Rhodanine-benzamides as potential hits for -amylase enzyme inhibitors and radical (DPPH and ABTS) scavengers

A series of 3-substituted and 3,5-disubstituted rhodanine-based derivatives were synthesized from 3-aminorhodanine and examined for alpha-amylase inhibitory, DPPH (1,1-diphenyl-2-picrylhydrazyl) and ABTS (2,2 '-azino-bis(3-ethylbenzothiazoline-6-sulfonic acid) radical scavenging activities in vitro. These derivatives displayed significant alpha-amylase inhibitory potential with IC50 values of 11.01-56.04 mu M in comparison to standard acarbose (IC50 = 9.08 +/- 0.07 mu M). Especially, compounds 7 (IC50 = 11.01 +/- 0.07 mu M) and 8 (IC50 = 12.01 +/- 0.07 mu M) showed highest alpha-amylase inhibitory activities among the whole series.
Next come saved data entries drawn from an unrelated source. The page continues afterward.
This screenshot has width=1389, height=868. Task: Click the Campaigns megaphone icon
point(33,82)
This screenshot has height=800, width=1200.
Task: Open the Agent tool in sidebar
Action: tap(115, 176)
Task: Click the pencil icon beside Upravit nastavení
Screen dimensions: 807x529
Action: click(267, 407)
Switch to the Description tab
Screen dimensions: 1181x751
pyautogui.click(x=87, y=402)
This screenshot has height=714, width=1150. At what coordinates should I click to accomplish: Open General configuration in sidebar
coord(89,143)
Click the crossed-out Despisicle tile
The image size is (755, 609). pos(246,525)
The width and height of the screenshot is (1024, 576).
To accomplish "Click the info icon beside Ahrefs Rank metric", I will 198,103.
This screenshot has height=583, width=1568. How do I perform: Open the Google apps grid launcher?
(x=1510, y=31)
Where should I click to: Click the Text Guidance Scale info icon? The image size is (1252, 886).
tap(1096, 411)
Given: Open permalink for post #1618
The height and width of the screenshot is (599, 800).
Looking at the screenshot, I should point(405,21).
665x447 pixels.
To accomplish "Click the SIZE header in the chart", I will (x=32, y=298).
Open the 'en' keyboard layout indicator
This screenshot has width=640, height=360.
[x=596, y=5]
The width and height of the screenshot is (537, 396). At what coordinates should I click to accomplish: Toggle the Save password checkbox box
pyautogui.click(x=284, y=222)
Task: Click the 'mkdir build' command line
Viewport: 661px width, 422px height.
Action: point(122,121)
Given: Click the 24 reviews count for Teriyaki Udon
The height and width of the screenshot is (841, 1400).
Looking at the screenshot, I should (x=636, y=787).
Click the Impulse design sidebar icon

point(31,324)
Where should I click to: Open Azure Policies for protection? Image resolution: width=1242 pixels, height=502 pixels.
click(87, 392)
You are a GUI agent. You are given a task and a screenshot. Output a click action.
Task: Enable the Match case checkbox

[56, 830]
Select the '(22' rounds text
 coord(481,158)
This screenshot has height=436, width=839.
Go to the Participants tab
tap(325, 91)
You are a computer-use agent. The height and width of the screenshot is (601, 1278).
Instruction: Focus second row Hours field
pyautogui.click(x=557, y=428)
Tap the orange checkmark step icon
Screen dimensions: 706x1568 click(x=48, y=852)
In addition to alpha-amylase inhibitory activity, all compounds also demonstrated significant scavenging activities against DPPH and ABTS radicals, with IC50 values ranging from 12.24 to 57.33 and 13.29-59.09 mu M, respectively, as compared to the standard ascorbic acid (IC50 = 15.08 +/- 0.03 mu M for DPPH; IC50 = 16.09 +/- 0.17 mu M for ABTS). These findings reveal that the nature and position of the substituents on the phenyl ring(s) are crucial for variation in the activities. The structure-activity relationship (SAR) revealed that the compounds bearing an electron-withdrawing group (EWG) at para substitution possessed the highest activity. In kinetic studies, only the km value was changed, with no observed changes in Vmax, indicating a competitive inhibition. Molecular docking studies revealed important interactions between compounds and the alpha-amylase active pocket. Further advanced research needs to perform on the identified compounds in order to obtain potential antidiabetic agents.